- [JOB A]
In the forum thread on dog bandanas:
(i) What color is the bandana maddison wears?
(ii) Who occasionally sneaks a bandana onto Tuff Dog?
(iii) Which bandana did the daughter insist on for Shadow?

- [DOCUMENT TEXT]
+++

# Bandana. yey or nay?



## asiacat (Jan 30, 2009)

maddison wears a pink bandana so people know she is a girl....she is big so they assume she is a male and they ask HIS name or how old HE is LOL...and i like bandanas they look cute i see alot of goldens wearing bandanas...


----------



## AlanK (Jun 28, 2008)

I'm all for whatever the owners think they like on this subject. I'm sure the dog doesn't mind either way. Personally I do not put a Bandanna on Tuff Dog. My wife will sneak one on him occasionally though

Oh and welcome :wavey: you should introduce yourself in the new member part of the forum.

Al & Tuff Dog


----------



## laprincessa (Mar 24, 2008)

Max seems to like them. When I take it off him to change it, he'll look at me like he's bothered, and then nose the new one, like "hurry up, Mom, I'm nekkid!"
Same way with his collar, he doesn't like to have it off.


----------



## shortcake23 (Aug 15, 2008)

laprincessa said:


> Max seems to like them. When I take it off him to change it, he'll look at me like he's bothered, and then nose the new one, like "hurry up, Mom, I'm nekkid!"
> Same way with his collar, he doesn't like to have it off.


Haha, that's cute!!


----------



## avincent52 (Jul 23, 2008)

No no no no.
No
In the name of all that is good and decent in this world, please please please *do not* put a bandana on your dog.
Unless you're wearing one yourself.
In which case you're not invited to my party.


----------



## Lisa_and_Willow. (Dec 18, 2007)

I don't mind either way. I have seen much worse things put onto dogs.


----------



## yvettelovesgoldens (Mar 30, 2009)

I love bandanas!
Shadow has a halloween one, christmas one, valentine, easter, and dora one! My daughter insisted on dora
I like her to wear one especially after a bath!

+++

- [JOB B]
In the listing, can you edit the lines starting at the one with "coordinates (242, 193)." and ending after the one with "Image resolution: width=1366" so that "screenshot" becomes "image" and nothing else changes? Give back only those lines.

(Records for locating described items)
+++

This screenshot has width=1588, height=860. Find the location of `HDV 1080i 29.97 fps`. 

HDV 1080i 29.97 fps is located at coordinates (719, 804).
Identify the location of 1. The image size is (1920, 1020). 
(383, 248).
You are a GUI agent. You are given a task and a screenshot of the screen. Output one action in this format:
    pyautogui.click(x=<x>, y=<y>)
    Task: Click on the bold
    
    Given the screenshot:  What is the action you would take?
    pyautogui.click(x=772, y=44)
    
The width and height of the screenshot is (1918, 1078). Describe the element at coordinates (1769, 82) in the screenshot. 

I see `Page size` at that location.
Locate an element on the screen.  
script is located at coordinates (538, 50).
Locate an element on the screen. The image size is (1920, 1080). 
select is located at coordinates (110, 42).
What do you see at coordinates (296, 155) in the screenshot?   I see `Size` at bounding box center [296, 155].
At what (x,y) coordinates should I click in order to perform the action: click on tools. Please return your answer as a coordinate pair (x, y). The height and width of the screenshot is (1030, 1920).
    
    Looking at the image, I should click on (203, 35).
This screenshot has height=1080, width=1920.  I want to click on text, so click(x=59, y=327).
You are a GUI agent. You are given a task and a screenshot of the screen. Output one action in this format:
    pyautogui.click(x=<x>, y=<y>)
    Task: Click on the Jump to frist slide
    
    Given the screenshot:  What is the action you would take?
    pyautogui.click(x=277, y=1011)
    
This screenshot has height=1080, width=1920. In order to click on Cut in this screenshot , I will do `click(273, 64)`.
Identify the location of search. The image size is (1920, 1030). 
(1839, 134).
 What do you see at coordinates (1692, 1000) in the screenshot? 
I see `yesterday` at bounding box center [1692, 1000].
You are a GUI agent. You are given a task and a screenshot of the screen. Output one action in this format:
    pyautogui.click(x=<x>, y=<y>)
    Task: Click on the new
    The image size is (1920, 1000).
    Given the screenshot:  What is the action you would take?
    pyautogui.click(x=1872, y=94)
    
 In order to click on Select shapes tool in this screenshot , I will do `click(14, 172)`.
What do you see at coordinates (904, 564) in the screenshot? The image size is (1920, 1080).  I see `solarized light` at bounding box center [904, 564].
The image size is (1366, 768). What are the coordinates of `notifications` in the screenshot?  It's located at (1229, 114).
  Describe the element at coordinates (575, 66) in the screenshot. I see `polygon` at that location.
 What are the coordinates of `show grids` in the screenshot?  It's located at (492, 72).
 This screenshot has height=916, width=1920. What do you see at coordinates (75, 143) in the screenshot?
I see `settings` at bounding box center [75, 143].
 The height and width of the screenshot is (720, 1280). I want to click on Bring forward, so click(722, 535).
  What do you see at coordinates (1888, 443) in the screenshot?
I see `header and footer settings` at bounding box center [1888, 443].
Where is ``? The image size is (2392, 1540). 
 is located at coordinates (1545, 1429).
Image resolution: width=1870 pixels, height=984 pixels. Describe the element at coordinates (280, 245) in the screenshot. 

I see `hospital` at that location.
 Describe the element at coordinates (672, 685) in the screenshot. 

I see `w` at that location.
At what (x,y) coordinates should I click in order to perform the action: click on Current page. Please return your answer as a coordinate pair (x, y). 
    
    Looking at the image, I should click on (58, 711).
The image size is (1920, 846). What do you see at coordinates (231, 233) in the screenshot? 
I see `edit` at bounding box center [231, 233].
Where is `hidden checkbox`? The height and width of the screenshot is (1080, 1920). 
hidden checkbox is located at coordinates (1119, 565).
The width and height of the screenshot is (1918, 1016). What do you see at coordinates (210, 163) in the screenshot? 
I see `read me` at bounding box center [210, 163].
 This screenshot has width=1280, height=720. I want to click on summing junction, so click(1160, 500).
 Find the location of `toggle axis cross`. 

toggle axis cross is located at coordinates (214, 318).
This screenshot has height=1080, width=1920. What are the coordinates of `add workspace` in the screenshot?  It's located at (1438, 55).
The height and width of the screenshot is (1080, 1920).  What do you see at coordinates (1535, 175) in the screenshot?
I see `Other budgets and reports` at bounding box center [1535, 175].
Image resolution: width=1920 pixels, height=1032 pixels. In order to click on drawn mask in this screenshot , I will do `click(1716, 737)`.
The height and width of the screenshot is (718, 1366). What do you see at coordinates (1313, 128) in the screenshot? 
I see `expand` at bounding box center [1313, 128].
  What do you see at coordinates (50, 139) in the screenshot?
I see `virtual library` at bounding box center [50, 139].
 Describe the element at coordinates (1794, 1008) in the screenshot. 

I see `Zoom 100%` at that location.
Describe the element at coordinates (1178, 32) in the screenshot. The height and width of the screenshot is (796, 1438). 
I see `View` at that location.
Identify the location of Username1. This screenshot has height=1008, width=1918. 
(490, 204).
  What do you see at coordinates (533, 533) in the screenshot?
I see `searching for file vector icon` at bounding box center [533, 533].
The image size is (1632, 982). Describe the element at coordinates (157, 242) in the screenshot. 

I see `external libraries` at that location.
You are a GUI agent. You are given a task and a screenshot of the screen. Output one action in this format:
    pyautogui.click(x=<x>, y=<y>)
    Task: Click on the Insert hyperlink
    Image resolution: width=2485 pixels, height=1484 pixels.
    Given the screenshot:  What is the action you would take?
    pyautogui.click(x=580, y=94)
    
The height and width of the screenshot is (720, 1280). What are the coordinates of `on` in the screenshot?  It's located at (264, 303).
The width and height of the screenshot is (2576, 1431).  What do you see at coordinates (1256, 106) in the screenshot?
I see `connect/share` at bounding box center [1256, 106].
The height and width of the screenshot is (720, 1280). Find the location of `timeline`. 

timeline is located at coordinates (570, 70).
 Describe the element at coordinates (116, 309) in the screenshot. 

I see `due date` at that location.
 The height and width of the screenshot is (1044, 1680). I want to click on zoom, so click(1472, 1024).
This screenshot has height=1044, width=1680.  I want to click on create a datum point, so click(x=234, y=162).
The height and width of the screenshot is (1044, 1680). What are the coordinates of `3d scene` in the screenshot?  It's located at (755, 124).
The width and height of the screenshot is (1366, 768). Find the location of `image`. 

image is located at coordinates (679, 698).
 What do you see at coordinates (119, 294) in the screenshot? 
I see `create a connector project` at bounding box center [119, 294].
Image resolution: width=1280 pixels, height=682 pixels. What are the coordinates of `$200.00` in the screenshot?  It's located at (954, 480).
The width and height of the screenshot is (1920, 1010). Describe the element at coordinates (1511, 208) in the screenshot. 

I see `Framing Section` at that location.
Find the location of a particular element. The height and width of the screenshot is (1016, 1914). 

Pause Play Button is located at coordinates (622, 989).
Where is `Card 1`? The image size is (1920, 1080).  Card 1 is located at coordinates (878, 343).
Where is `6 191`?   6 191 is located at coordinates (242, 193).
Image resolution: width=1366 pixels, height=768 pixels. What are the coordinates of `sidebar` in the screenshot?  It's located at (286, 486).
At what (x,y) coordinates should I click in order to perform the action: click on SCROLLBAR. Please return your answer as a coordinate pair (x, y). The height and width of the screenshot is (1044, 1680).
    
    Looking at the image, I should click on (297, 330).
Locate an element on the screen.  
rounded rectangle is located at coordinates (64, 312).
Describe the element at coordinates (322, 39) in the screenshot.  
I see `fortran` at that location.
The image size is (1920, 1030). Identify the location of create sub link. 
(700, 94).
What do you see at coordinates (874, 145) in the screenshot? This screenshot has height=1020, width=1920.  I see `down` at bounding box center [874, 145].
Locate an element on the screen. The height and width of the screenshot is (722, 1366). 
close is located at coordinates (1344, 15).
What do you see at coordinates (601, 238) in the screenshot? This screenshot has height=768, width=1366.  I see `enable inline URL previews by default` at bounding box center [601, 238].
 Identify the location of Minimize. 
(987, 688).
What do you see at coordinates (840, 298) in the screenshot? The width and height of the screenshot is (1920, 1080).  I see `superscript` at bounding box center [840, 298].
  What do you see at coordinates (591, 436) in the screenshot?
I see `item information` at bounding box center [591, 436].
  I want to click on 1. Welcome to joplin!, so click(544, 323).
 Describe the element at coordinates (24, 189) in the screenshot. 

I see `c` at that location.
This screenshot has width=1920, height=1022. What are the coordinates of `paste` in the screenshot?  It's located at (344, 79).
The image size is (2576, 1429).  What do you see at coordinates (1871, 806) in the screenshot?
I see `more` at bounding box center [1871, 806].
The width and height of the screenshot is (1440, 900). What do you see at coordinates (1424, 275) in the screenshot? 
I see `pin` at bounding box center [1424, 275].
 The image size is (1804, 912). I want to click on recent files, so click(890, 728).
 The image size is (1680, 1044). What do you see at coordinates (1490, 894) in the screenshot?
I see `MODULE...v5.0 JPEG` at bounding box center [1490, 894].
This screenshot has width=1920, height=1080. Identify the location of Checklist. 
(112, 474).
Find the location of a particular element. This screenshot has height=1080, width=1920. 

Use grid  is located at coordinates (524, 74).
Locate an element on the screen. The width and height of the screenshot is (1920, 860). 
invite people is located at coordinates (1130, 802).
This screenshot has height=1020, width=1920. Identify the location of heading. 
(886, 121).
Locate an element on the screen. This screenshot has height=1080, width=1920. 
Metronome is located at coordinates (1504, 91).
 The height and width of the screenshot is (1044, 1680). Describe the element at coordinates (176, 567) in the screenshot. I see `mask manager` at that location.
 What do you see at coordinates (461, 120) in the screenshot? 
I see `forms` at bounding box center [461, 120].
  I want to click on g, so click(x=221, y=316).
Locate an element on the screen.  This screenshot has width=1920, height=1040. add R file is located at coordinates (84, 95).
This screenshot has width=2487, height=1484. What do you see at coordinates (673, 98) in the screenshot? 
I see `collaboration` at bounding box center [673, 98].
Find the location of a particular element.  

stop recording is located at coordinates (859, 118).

+++

- [FINAL RESULT A]
(i) Pink.
(ii) AlanK's wife.
(iii) A dora one.

- [FINAL RESULT B]
Where is `6 191`?   6 191 is located at coordinates (242, 193).
Image resolution: width=1366 pixels, height=768 pixels. What are the coordinates of `sidebar` in the image?  It's located at (286, 486).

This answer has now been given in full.